## What you will do
An exact, complete copy of the lines below is the expected answer.

## Records for this exercise
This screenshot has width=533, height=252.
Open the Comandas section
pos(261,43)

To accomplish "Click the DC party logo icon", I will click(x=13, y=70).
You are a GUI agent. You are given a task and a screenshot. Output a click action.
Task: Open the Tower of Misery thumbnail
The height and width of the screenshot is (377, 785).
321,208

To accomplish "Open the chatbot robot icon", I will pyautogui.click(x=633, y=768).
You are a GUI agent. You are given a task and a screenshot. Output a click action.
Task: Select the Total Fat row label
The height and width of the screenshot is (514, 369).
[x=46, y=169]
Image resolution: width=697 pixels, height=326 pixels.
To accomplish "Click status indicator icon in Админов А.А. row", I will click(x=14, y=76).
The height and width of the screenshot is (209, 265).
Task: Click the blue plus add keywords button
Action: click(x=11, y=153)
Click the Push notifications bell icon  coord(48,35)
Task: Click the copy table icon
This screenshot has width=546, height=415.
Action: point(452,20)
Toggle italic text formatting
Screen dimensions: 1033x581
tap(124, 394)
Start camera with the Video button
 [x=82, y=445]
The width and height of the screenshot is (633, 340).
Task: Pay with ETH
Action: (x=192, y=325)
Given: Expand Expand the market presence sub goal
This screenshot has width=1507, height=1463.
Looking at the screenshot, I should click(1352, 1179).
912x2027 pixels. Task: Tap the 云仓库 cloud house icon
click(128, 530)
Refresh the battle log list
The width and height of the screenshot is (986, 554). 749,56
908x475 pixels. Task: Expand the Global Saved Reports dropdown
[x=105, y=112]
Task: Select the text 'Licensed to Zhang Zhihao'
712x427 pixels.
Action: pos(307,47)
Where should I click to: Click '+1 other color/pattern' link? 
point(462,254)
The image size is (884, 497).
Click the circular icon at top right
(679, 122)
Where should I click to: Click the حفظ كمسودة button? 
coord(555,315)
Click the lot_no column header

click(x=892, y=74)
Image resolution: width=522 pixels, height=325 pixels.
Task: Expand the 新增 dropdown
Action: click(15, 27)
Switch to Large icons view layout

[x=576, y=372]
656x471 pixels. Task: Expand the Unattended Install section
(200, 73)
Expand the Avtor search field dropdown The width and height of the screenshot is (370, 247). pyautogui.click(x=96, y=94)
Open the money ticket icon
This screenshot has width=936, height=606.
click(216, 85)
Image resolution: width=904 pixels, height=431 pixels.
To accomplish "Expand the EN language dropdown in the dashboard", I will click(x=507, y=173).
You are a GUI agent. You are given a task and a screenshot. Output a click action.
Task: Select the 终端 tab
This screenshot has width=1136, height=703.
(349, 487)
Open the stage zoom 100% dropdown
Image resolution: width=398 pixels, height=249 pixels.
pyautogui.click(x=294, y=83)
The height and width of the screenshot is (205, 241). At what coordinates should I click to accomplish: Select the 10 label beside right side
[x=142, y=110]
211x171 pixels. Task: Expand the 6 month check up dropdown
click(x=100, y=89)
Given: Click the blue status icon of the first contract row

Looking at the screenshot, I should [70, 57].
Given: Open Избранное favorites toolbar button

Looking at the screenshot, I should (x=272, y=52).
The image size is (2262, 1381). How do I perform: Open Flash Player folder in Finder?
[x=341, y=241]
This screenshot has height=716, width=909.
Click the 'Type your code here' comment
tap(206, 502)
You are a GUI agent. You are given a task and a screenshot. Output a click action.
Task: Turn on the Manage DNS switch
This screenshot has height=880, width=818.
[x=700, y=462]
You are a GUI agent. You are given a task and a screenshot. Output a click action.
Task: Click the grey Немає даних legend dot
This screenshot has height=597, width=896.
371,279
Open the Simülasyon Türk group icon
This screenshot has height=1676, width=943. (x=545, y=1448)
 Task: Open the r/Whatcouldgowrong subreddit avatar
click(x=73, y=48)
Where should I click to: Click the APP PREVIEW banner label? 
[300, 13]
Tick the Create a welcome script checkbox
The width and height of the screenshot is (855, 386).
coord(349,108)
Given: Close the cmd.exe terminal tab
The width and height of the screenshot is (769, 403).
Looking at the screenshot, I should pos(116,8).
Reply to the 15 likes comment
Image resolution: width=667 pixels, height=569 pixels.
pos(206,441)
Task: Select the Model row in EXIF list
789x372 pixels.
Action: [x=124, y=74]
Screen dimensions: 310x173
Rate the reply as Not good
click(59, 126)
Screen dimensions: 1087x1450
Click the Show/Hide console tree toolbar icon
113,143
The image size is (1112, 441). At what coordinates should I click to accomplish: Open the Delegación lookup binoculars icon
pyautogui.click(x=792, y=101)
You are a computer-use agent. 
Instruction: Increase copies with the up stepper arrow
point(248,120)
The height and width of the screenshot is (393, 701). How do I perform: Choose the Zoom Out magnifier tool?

## Solution to this exercise
This screenshot has width=533, height=252.
Open the Comandas section
pos(261,43)

To accomplish "Click the DC party logo icon", I will click(x=13, y=70).
You are a GUI agent. You are given a task and a screenshot. Output a click action.
Task: Open the Tower of Misery thumbnail
The height and width of the screenshot is (377, 785).
321,208

To accomplish "Open the chatbot robot icon", I will pyautogui.click(x=633, y=768).
You are a GUI agent. You are given a task and a screenshot. Output a click action.
Task: Select the Total Fat row label
The height and width of the screenshot is (514, 369).
[x=46, y=169]
Image resolution: width=697 pixels, height=326 pixels.
To accomplish "Click status indicator icon in Админов А.А. row", I will click(x=14, y=76).
The height and width of the screenshot is (209, 265).
Task: Click the blue plus add keywords button
Action: click(x=11, y=153)
Click the Push notifications bell icon  coord(48,35)
Task: Click the copy table icon
This screenshot has width=546, height=415.
Action: point(452,20)
Toggle italic text formatting
Screen dimensions: 1033x581
tap(124, 394)
Start camera with the Video button
 [x=82, y=445]
The width and height of the screenshot is (633, 340).
Task: Pay with ETH
Action: (x=192, y=325)
Given: Expand Expand the market presence sub goal
This screenshot has width=1507, height=1463.
Looking at the screenshot, I should click(1352, 1179).
912x2027 pixels. Task: Tap the 云仓库 cloud house icon
click(128, 530)
Refresh the battle log list
The width and height of the screenshot is (986, 554). 749,56
908x475 pixels. Task: Expand the Global Saved Reports dropdown
[x=105, y=112]
Task: Select the text 'Licensed to Zhang Zhihao'
712x427 pixels.
Action: pos(307,47)
Where should I click to: Click '+1 other color/pattern' link? 
point(462,254)
The image size is (884, 497).
Click the circular icon at top right
(679, 122)
Where should I click to: Click the حفظ كمسودة button? 
coord(555,315)
Click the lot_no column header

click(x=892, y=74)
Image resolution: width=522 pixels, height=325 pixels.
Task: Expand the 新增 dropdown
Action: click(15, 27)
Switch to Large icons view layout

[x=576, y=372]
656x471 pixels. Task: Expand the Unattended Install section
(200, 73)
Expand the Avtor search field dropdown The width and height of the screenshot is (370, 247). pyautogui.click(x=96, y=94)
Open the money ticket icon
This screenshot has width=936, height=606.
click(216, 85)
Image resolution: width=904 pixels, height=431 pixels.
To accomplish "Expand the EN language dropdown in the dashboard", I will click(x=507, y=173).
You are a GUI agent. You are given a task and a screenshot. Output a click action.
Task: Select the 终端 tab
This screenshot has width=1136, height=703.
(349, 487)
Open the stage zoom 100% dropdown
Image resolution: width=398 pixels, height=249 pixels.
pyautogui.click(x=294, y=83)
The height and width of the screenshot is (205, 241). At what coordinates should I click to accomplish: Select the 10 label beside right side
[x=142, y=110]
211x171 pixels. Task: Expand the 6 month check up dropdown
click(x=100, y=89)
Given: Click the blue status icon of the first contract row

Looking at the screenshot, I should [70, 57].
Given: Open Избранное favorites toolbar button

Looking at the screenshot, I should (x=272, y=52).
The image size is (2262, 1381). How do I perform: Open Flash Player folder in Finder?
[x=341, y=241]
This screenshot has height=716, width=909.
Click the 'Type your code here' comment
tap(206, 502)
You are a GUI agent. You are given a task and a screenshot. Output a click action.
Task: Turn on the Manage DNS switch
This screenshot has height=880, width=818.
[x=700, y=462]
You are a GUI agent. You are given a task and a screenshot. Output a click action.
Task: Click the grey Немає даних legend dot
This screenshot has height=597, width=896.
371,279
Open the Simülasyon Türk group icon
This screenshot has height=1676, width=943. (x=545, y=1448)
 Task: Open the r/Whatcouldgowrong subreddit avatar
click(x=73, y=48)
Where should I click to: Click the APP PREVIEW banner label? 
[300, 13]
Tick the Create a welcome script checkbox
The width and height of the screenshot is (855, 386).
coord(349,108)
Given: Close the cmd.exe terminal tab
The width and height of the screenshot is (769, 403).
Looking at the screenshot, I should pos(116,8).
Reply to the 15 likes comment
Image resolution: width=667 pixels, height=569 pixels.
pos(206,441)
Task: Select the Model row in EXIF list
789x372 pixels.
Action: [x=124, y=74]
Screen dimensions: 310x173
Rate the reply as Not good
click(59, 126)
Screen dimensions: 1087x1450
Click the Show/Hide console tree toolbar icon
113,143
The image size is (1112, 441). At what coordinates should I click to accomplish: Open the Delegación lookup binoculars icon
pyautogui.click(x=792, y=101)
You are a computer-use agent. 
Instruction: Increase copies with the up stepper arrow
point(248,120)
The height and width of the screenshot is (393, 701). How do I perform: Choose the Zoom Out magnifier tool?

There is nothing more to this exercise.